The past in the present
Professor Rohn confirms that climate is essential for the proper preservation of fossils. A marked seasonal alternation raises the chances for occurrence of the type of fossilization found in Tocantins, where stems and leaves were preserved in all three dimensions. “In the Paraná Basin the fossils are two-dimensional,” she laments, and this makes it difficult to compare the two regions.
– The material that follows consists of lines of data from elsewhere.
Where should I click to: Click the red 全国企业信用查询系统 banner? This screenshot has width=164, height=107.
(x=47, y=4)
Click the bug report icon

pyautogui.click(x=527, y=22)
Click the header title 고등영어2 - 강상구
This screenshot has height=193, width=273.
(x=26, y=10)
But anyone who walks often and attentively through the dry terrain at Fossil Trees Natura Monument has an excellent chance of finding fossils. That abundance is often the delight of those who sell fossils—an activity prohibited in Brazil. For this reason, much of the work on Brazilian fossil flora has been conducted in Germany, where researchers had acquired petrified material without knowing that it was obtained illegally. At least that material is available to Brazilians today through the collaboration of Kurzawe and Rohn’s group with Robert Noll and Ronny Rößler. The latter is director of the Chemnitz Museum, which has fossils that demonstrate the similarity of Permian flora from Tocantins and Germany.
Researchers involved in the study of petrified forests warn that fossil sellers are not the only threat to the preservation of that history. Overprotection that hinders access even to specialists is, in their view, an obstacle to the advancement of knowledge. “In order to study gymnosperms, we have to collect material and prepare slides to examine under the microscope,” Rohn says by way of illustration. “It’s impossible to identify anything with the naked eye.” Rafael Faria, whose research is being done outside of preservation areas, decided to publicize his work to obtain more material. He has already gotten calls from ranchers in interior São Paulo State offering fragments of “stone-wood” that they found on the ground.
Scientific articles
CAPRETZ, R. L. & ROHN, R. Lower Permian stems as fluvial paleocurrent indicators of the Parnaíba Basin, northern Brazil. Journal of South American Earth Sciences. v. 45, p. 69-82. Aug. 2013.
KURZAWE, F. et al. New gymnospermous woods from the Permian of the Parnaíba Basin, Northeastern Brazil, Part I: Ductoabietoxylon, Scleroabietoxylon and Parnaiboxylon. Review of Palaeobotany and Palynology. v. 195, n. 1, p. 37-49. 16 Aug. 2013.
KURZAWE, F. et al. New gymnospermous woods from the Permian of the Parnaíba Basin, Northeastern Brazil, Part II: Damudoxylon, Kaokoxylon and Taeniopitys. Review of Palaeobotany and Palynology. v. 195, n. 1, p. 50-64. 16 Aug. 2013.